The inability to answer this question is one of the biggest roadblocks to successful AI deployment and introduces two clear risks:

  1. Heavy investment in AI-enabled projects that consume time and budget and fail to progress past the proof-of-concept stage due to unclear scope, undefined value or inadequate controls.
  2. Organisations exposing themselves to critical vulnerabilities that could lead to cyber attacks, by rushing to adopt and deploy new AI systems and tools insecurely.
  3. The reassurance that AI investments will create more value without introducing unmanaged risk is the gap that must be filled in order for AI initiatives to progress.

Controlled AI use creates the conditions for a model to act reliably, predictably, and within authorised, monitored boundaries.

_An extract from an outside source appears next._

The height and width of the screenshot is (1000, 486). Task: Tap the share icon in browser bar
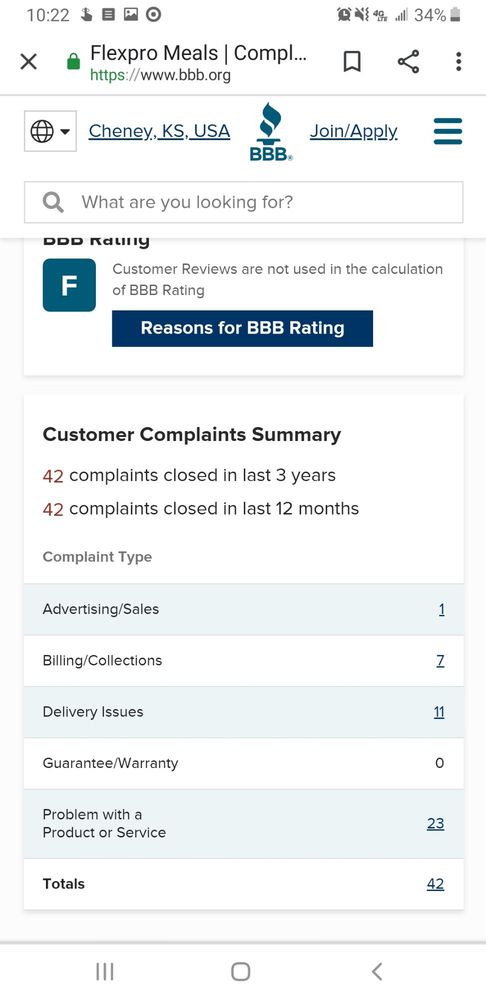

This creates the trust required for organisations to scale AI initiatives and realise business value without exposing themselves to critical vulnerabilities.

 


 

How could this impact me and my organisation?

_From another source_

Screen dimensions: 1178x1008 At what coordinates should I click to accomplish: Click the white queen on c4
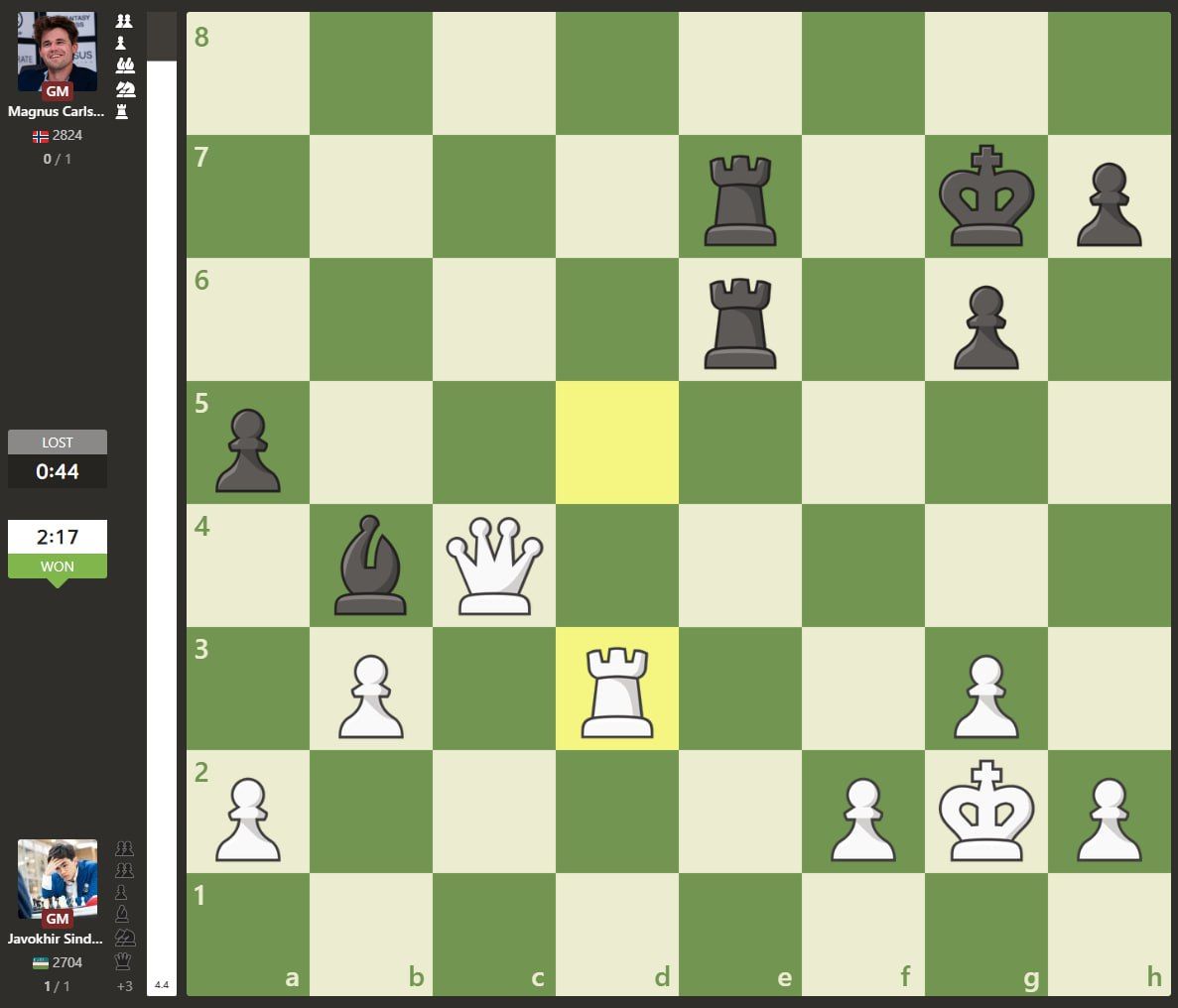(494, 566)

There is no such thing as zero-risk AI. Even the most contained system carries residual risk. However, organisations that deploy an AI agent without controls risk becoming prime targets for a cyber attack.

Consider what open-source developer (and coiner of the phrase ‘prompt injection’) Simon Willison calls the ‘lethal trifecta of capabilities’. That is, allowing access to your private data, exposure to untrusted content, and the ability to externally communicate.

While these three capabilities are reasonable on their own, Willison says that if your agent combines these three, “an attacker can easily trick it into accessing your private data and sending it to that hacker.”

When implemented with incorrect controls and lack of oversight, organisations expose themselves to an expanded attack surface. This can include prompt injection, jailbreaking, model poisoning, cloud infrastructure or supply chain compromise.

These risks can lead to catastrophic impacts at machine speed and cause exposure of sensitive data, unexpected system behaviour, financial loss, compliance breaches and significant system and organisational disruption.

On the other hand, correctly implemented security controls act as the enabler to help lower the residual risk of letting AI act autonomously.

The more control an organisation has over an AI initiative from a security perspective, the more autonomy it can act within while maintaining trust, reducing risk exposure and lead to more opportunity and value.

 


 

What should I do?

Have a clear understanding of what a successful AI-enabled project or product looks like for your organisation, beyond the tool working as it should. Define what outcome is trying to be achieved and what benefit it will provide, like faster service delivery, productivity, or reduced costs. Success requires a structure based on:

  1. Trust: Ask questions like: is the tool reliable? Does it act predictably under pressure and within boundaries? Is it safe to grant data and system access and is it auditable and reversible?
  2. Risk: There is no zero-risk AI. Determine your risk appetite by assessing potential consequences in line with your operational requirements.
  3. Security: The smallest defensible control set is to scope identity and access, implement guardrails and policy enforcement, then continually monitor and evaluate the system, maintaining ongoing data protection and auditability.

Create the right environment to manage the amount of acceptable risk, including additional assessments, policies or platforms. To define this, CISOs should ask questions like: where is AI in my environment? What can these agents access and do, and what’s the potential blast radius? Whose job is this when it goes wrong, and can I prove it to my board?

Introduce progressive guardrails to manage AI risk without stifling innovation. At a minimum, four controls should be implemented slowly, in sequence:

  1. Visibility to know what’s running and why, integration into asset inventories, and maintaining a view of the supply chain that supports it.
  2. Identity and data boundaries such as agentic and other non-human identities, token governance and scoped data reach.
  3. Evaluation gates including behavioural testing against the approved scope before proposed expansion, and full audit logging.
  4. Finally, introduce incremental expanding autonomy of the AI system based on evidence produced from the previous three controls.